Ed Williams, editorial page editor of the Observer, quickly alerted his peers to the threat. Editorial page editors, editorial writers, columnists and community conversation editors across the country, being the serious types that we are, responded accordingly.

“Oh come on. We can’t print this,” one editor replied. “It contains a glaring factual error. Zombies feast on human BRAINS not flesh. That in mind, I leave the threat assessment as an exercise.”

Some tried to be reassuring.

“Don’t worry. It’s that time of the year. We have loads of them in Ventura County, California. Only they’re called politicians.”
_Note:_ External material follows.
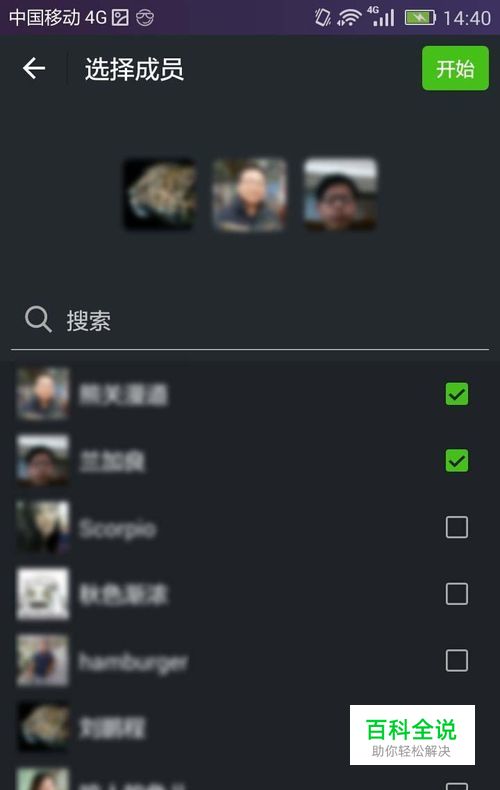
Task: Tap the 百科全说 watermark logo
Action: [412, 735]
Others were not as dismissive.

“We clearly have been disrespecting the undead segment of our respective readerships in a less-than-politically-correct manner; hence, we owe them our apologies. One would not want to try to explain a zombie suit to one’s newspaper’s libel insurer.”

Others were more practical.

“We got that (email) in Detroit, localized. We deleted it.

“And then the zombies came … we really flogged ourselves when several were elected to the Michigan Legislature.”

Looking at the official portraits of some of the men and women in the General Assembly and reading some of the legislation they’ve proposed, I’m not sure we in Illinois didn’t elect a few zombies ourselves.

One of my colleagues said, “It wasn’t so much that they were zombies. We’ve had worse. But they didn’t complete our questionnaires so we couldn’t endorse them.”

“I think some of the Living Dead reside in Alabama. Sometimes even I wake up in the mornin’ with the zombie woof behind my eyes.”

“Clearly, this was written by someone from Pittsburgh, which is home of the ‘Night of the Living Dead,’ ‘Dawn of the Living Dead,’ ‘Day of the Dead’ and all other ‘Living Dead’ things. The living dead reside in Pittsburgh, not Charlotte.”

Pittsburgh must be a deadly place to live.

“We’ve never had to recant our support for zombies because we always couch the editorials very carefully: ‘On the question of the undead, on the other hand — oh, wait, the other hand just dropped off ...’”

“Wait uh minute, now. Are y’all suggesting that zombies don’t exist? And mocking it? I suppose next there’ll be no such thing as a gris-gris? And haints?

“I may be from South Louisiana, but I ain’t stupid. I know how to keep the zombies off-in me. (Boil a black snake, dip out some of the juice, bury it in the backyard at midnight with your underwear and two dead chickens, and you’ll be safe from zombies. Guar-ron-teed.)

“P.S. Besides, it isn’t the zombies you have to worry about. It’s the Ferengi who came back to Earth after Quark landed at Roswell in 1947. (Source: ‘Little Green Men,’ ‘Star Trek: Deep Space Nine.’)”

“You mean the Rules of Acquisition AREN’T the guiding principles of American political life already?”

“One of our people asks if this phenomenon has anything to do with global warming. ...”

“After years of watching him campaign, I’ve always thought Al Gore might be one of ’em.”

It’s an inconvenient truth that editorial writers know more about dealing with the undead than we’d care to admit.

Thank you Wally Haas, Thank you for spreading the word. And for the rest of you that thought I was a complete wack-job... see, ol' Contagion does know a thing or two about the undead.

Hat Tip to loyal friend, and true believer, Littlejoe of the now defunct Little Joe's Soapbox for sending me the link. When the zombies come, you've definitely earned your seat on the survival bus.

Posted by Contagion in Bullshite at May 29, 2007 08:27 PM | TrackBack
Comments

LOL I was actually saving the hard copy from the rag to give to you.

Posted by: Shadoglare at May 29, 2007 10:00 PM

You are welcome friend. I was skeptical until I saw this, right there in the ole' Register Star itself. I am sorry I ever doubted your belief in the undead threat.

Posted by: littleJoe at May 29, 2007 10:02 PM

Ktreva did not find the humor in this, especially since I told her I was going to lay off the Zombie stuff for a while. But I couldn't pass up the local newspaper posting an article about Zombie Attacks.

Posted by: Contagion at May 30, 2007 07:21 AM

Yeah, I had cut that out as well hehehe

Posted by: Graumagus at May 30, 2007 07:26 AM

See if Ktreva won't play zombie sex stories with you, at least you will have plenty that will!